Задания для выполнения>
**A.** Какой срок, согласно тексту о полете на Марс, потребуется, чтобы превратить холодную сухую планету в Землю-2?
**B.** Изложите в виде краткого списка абзац текста о полете на Марс, начинающийся словами «Не стоит отчаиваться», сохранив его основные факты.
**C.** Перескажите текст о полете на Марс в трех предложениях.

Текст>
§

ЕЛЕНА КУДРЯВЦЕВА, позывной «Вихрь»
Шла четвертая минута полета. Алдан в кожаном шлеме, перчатках и защитных очках сидел у приборной доски. Космонавт-исследователь Чайка расположилась на заднем сиденье среди запасов провизии и баллонов с питьевой водой.
– По-моему, вся наша экспедиция – полный абсурд, – начала Чайка с деструктивной ноты. – Марс – это дыра, жопа мира.
– Вполне возможно, – согласилась я. – Ученые утверждают, что на Марсе довольно неуютно: средняя температура – минус 126 градусов Цельсия, атмосфера сильно разрежена и на 96 процентов состоит из углекислого газа. Космонавтам придется носить скафандры и кислородные шлемы.
– Никогда не носил скафандр! – обрадовался Алдан.
– По-моему, можно поворачивать обратно, – откликнулась Чайка. – Мы уже ответили на главный вопрос: жить на Марсе нельзя. Я не собираюсь всю жизнь ходить в противогазе.
– Не стоит отчаиваться. – Будучи командиром экспедиции, я решила пресечь упаднические настроения. – Я работала с документами. Человечество имеет четкий план терраформирования Марса. Кстати, «терра» означает «земля». Мы сделаем Марс землей, удобной для человека. Правда, пишут, что превратить холодную сухую планету в Землю-2 удастся примерно за 900 лет. Это много, но в нашей Солнечной системе выбирать особенно не из чего: остальные планеты либо слишком горячие, либо слишком далекие. Остается только Марс. Например, по плану руководителя российского марсианского проекта Леонида Алексеевича Горшкова из РКК «Энергия», после детального изучения марсианских пород первые космонавты займутся здесь строительством научного городка. Его придется зарывать в грунт, потому что планета бомбардируется астероидами и солнечной радиацией.
– Отлично! Я как раз взял саперную лопатку. Окопаемся, – заверил Алдан, включая дополнительные батареи. За бортом стремительно холодало. – Ваш энтузиазм, молодой человек, отвратителен, – поежилась Чайка. – От астероидов и радиации Марс спасет плотная атмосфера из СО2, – не унывала я. – Запасы этого газа в замороженном виде залегают на Южном полюсе планеты. Чтобы их испарить, нужно будет поднять температуру на пять градусов с помощью парникового эффекта. Спрятанные в грунте ученые будут изучать Марс и думать, каким способом лучше всего создать этот самый эффект. Способов, собственно, три. Их разрабатывали планетологи разных стран, а результаты были опубликованы в мировых научных журналах. Согласно первому методу, нужно столкнуть с Марсом астероид, богатый аммиаком. После взрыва аммиак будет висеть над планетой почти сто лет, давая ей возможность прогреваться. Для создания же толстого слоя аммиачной завесы нужно будет столкнуть с Марсом четыре астероида диаметром 180 километров. Между тем удар только одного по силе равен взрыву водородной бомбы. И это, по корректным объяснениям специалистов, может привести к последствиям, несовместимым с терраформированием планеты. Экипаж окончательно загрустил.

§

Исходные данные>
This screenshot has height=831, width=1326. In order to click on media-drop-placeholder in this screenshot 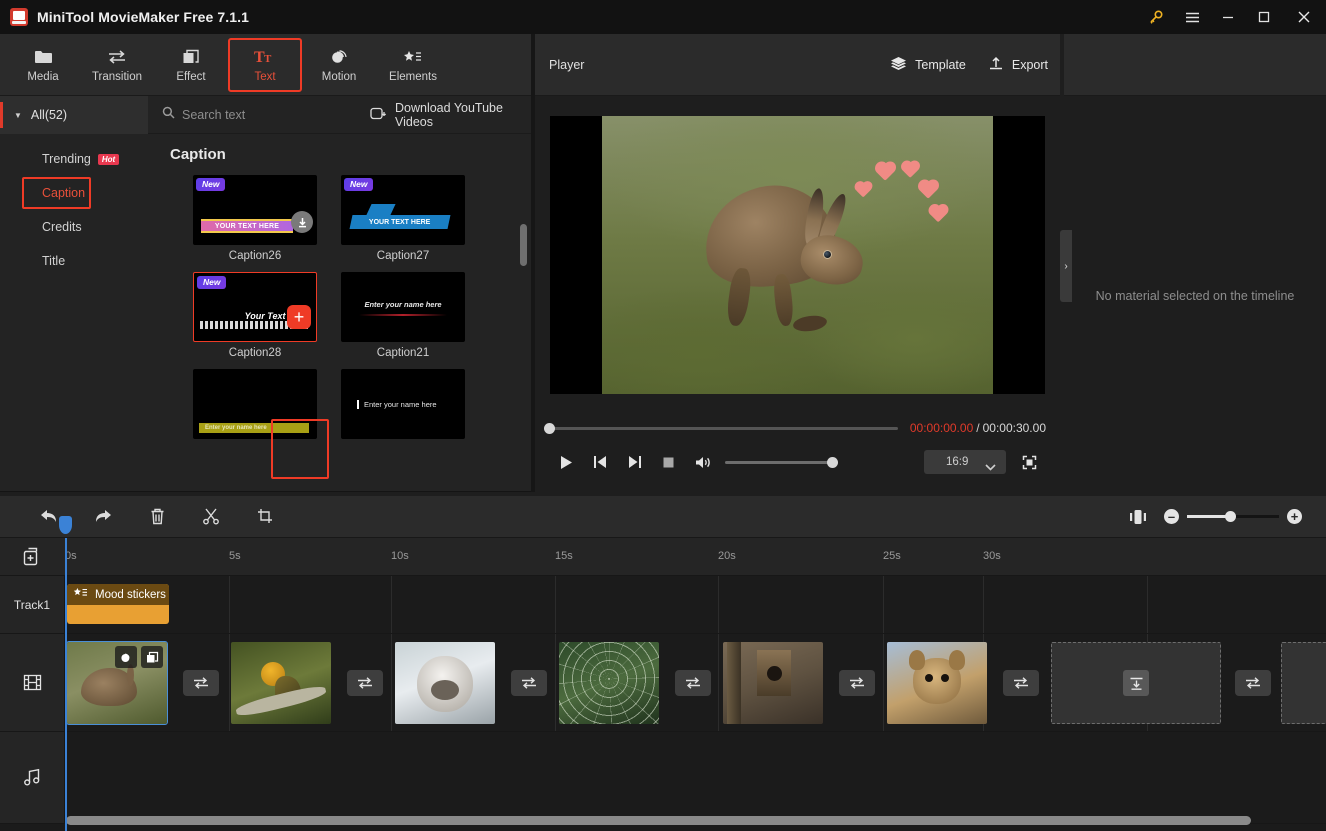, I will do `click(1136, 683)`.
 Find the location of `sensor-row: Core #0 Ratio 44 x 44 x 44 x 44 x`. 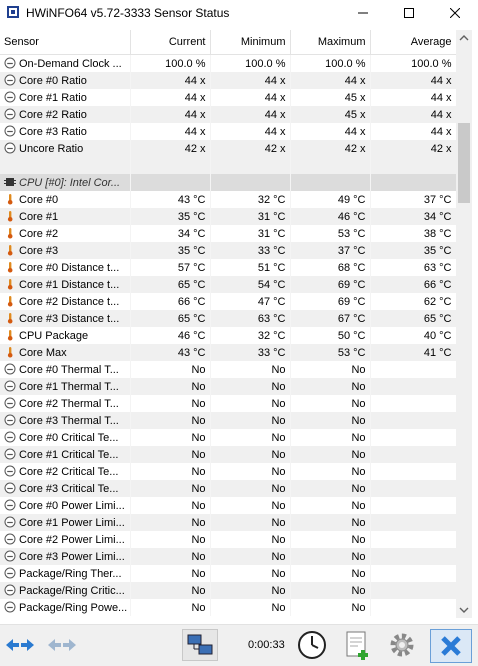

§

Ответы к заданиям>
**A.** Примерно 900 лет.

**B.**
- У человечества есть четкий план терраформирования Марса; «терра» означает «земля».
- Превратить Марс в Землю-2 удастся примерно за 900 лет.
- Остальные планеты Солнечной системы либо слишком горячие, либо слишком далекие, поэтому остается только Марс.
- По плану Л. А. Горшкова из РКК «Энергия», первые космонавты после детального изучения марсианских пород построят научный городок.
- Городок придется зарыть в грунт, потому что планета бомбардируется астероидами и солнечной радиацией.

**C.** Во время полета Чайка называет экспедицию абсурдом, ведь на Марсе очень холодно, а атмосфера разрежена и на 96 процентов состоит из углекислого газа. Командир экспедиции рассказывает о плане терраформирования: сначала построить зарытый в грунт научный городок, затем создать плотную атмосферу, испарив с помощью парникового эффекта замороженный углекислый газ на Южном полюсе. По первому из трех способов создать этот эффект нужно столкнуть с Марсом богатые аммиаком астероиды, но такие удары могут привести к последствиям, несовместимым с терраформированием.